Eligible Hospital/Medical Expenses Under $200:

  • Pay for the expense as soon as it is incurred.
  • Submit your claim to the provincial health care plan for consideration
  • The claim should be submitted to:
  • Ontario Health Care
  • 199 Larch Street, 8th floor
  • Sudbury, ON
  • P3E 5R1
  • OHIP will return the original receipts with their reimbursement.
  • Submit any unpaid amounts of your claim to Great-West Life.
  • Complete a Great-West Life claim form and include the “cheque stub” received from OHIP, along with the original receipts.

In addition to your Provincial Health Insurance Plan and the Great-West Life extended health care, the University also has a travel assistance program called Globla Medical Assistance.
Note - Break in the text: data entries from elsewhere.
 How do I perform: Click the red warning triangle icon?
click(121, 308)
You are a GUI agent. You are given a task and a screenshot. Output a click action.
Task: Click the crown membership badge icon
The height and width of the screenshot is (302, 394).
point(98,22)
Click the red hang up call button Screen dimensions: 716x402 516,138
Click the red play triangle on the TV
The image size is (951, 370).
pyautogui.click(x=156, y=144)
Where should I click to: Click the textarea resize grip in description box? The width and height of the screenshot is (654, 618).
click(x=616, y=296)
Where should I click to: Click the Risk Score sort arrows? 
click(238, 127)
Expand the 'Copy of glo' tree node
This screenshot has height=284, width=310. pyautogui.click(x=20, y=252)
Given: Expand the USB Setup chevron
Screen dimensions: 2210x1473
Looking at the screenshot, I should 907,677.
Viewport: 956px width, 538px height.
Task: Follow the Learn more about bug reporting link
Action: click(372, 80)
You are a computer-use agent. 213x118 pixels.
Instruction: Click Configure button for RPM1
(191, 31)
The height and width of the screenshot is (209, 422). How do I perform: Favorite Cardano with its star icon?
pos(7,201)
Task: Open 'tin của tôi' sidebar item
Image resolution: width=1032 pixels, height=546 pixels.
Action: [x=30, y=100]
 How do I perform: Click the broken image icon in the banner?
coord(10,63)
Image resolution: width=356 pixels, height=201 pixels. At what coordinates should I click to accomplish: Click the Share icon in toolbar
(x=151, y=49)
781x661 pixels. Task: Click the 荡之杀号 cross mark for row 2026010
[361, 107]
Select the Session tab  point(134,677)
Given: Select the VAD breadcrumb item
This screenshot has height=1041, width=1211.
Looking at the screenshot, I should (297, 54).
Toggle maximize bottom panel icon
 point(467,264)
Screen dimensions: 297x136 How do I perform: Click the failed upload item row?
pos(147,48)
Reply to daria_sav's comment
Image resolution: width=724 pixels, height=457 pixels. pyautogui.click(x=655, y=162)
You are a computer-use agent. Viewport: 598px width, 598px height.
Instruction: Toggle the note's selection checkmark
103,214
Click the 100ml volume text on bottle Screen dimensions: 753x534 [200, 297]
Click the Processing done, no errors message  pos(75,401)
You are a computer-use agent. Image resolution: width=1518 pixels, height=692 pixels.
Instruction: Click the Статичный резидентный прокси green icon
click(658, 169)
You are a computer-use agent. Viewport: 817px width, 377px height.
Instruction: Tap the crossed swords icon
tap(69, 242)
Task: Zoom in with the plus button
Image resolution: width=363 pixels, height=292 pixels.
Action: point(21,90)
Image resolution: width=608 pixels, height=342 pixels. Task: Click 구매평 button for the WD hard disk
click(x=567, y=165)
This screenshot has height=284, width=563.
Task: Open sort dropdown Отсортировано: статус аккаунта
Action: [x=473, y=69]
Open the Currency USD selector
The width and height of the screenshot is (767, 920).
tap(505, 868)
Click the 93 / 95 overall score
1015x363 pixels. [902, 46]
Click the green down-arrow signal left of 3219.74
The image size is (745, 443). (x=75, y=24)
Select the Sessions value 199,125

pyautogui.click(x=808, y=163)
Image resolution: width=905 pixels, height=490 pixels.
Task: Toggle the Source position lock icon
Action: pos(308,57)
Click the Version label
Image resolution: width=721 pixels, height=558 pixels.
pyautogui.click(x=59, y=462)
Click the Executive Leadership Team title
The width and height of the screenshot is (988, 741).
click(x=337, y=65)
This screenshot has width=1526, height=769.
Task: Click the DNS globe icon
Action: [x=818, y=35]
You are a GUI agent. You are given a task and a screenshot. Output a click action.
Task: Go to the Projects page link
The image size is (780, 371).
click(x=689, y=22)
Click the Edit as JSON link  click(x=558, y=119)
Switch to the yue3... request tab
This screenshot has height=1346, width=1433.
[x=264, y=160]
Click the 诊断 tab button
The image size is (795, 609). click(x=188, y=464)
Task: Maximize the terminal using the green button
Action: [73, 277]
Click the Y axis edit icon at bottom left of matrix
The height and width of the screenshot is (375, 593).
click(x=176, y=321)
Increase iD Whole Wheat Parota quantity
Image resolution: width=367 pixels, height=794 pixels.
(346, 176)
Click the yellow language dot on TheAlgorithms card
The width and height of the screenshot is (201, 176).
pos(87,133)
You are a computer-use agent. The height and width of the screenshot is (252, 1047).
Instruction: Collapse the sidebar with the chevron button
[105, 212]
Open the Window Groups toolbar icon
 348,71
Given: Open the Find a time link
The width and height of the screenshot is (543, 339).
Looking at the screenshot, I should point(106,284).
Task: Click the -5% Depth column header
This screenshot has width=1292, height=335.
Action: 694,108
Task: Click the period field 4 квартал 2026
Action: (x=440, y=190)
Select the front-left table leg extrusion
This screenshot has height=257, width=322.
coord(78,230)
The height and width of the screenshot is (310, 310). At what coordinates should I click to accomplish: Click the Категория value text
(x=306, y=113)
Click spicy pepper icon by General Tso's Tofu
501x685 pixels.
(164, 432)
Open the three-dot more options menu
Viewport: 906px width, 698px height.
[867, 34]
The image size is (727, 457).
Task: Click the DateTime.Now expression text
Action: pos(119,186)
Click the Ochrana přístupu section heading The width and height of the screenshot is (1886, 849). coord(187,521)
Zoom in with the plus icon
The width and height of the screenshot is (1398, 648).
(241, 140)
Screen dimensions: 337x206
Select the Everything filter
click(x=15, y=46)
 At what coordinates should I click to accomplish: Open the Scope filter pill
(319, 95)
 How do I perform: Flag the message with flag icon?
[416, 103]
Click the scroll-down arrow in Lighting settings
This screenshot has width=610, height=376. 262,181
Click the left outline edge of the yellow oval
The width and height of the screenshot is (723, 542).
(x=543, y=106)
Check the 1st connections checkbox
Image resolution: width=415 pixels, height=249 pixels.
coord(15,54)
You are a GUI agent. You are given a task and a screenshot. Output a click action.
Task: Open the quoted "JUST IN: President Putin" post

Out-of-Province/Out-of-Country Travel Assistance Program – Global Medical Assistance

Great-West Life’s Out-of-Province/Country Emergency and Travel Assistance Benefit is provided through Global Medical Assistance. The service offers 24 Hour Emergency Assistance, Physician and Hospital Referrals, Coverage Verification, and Assistance with 

Hospital and Medical Payments. The coverage is for the first 180 days of travel.

Please note that if you will be out of province, or country, you will need to pick up the Global Medical Assistance card in the Human Resources website. You will need this card to call the 24 hour emergency assistance numbers. The telephone #’s are as follows:

  • Within Canada and U.S.A. - 1-800-527-0218
  • Within Mexico - 001-800-101-0061
  • Within the United Kingdom - 0-800-252074 
  • All other Countries = 410-453-6330 – Call Collect Baltimore U.S.A.

Vision Care Insurance Questions

What is our vision coverage?

Charges for purchase or replacement of contact lenses and eye glasses (lenses and frames) – other than sunglasses, safety glasses and glasses for cosmetic and aesthetic purposes, are covered up to a maximum of $300 per individual in any period of 24 consecutive months. Appliances must be necessary for the correction of vision and are prescribed by an Optometrist or Ophthalmologist.  Eye exams are also covered every 24 months, the eye exam is not included in the $300 maximum.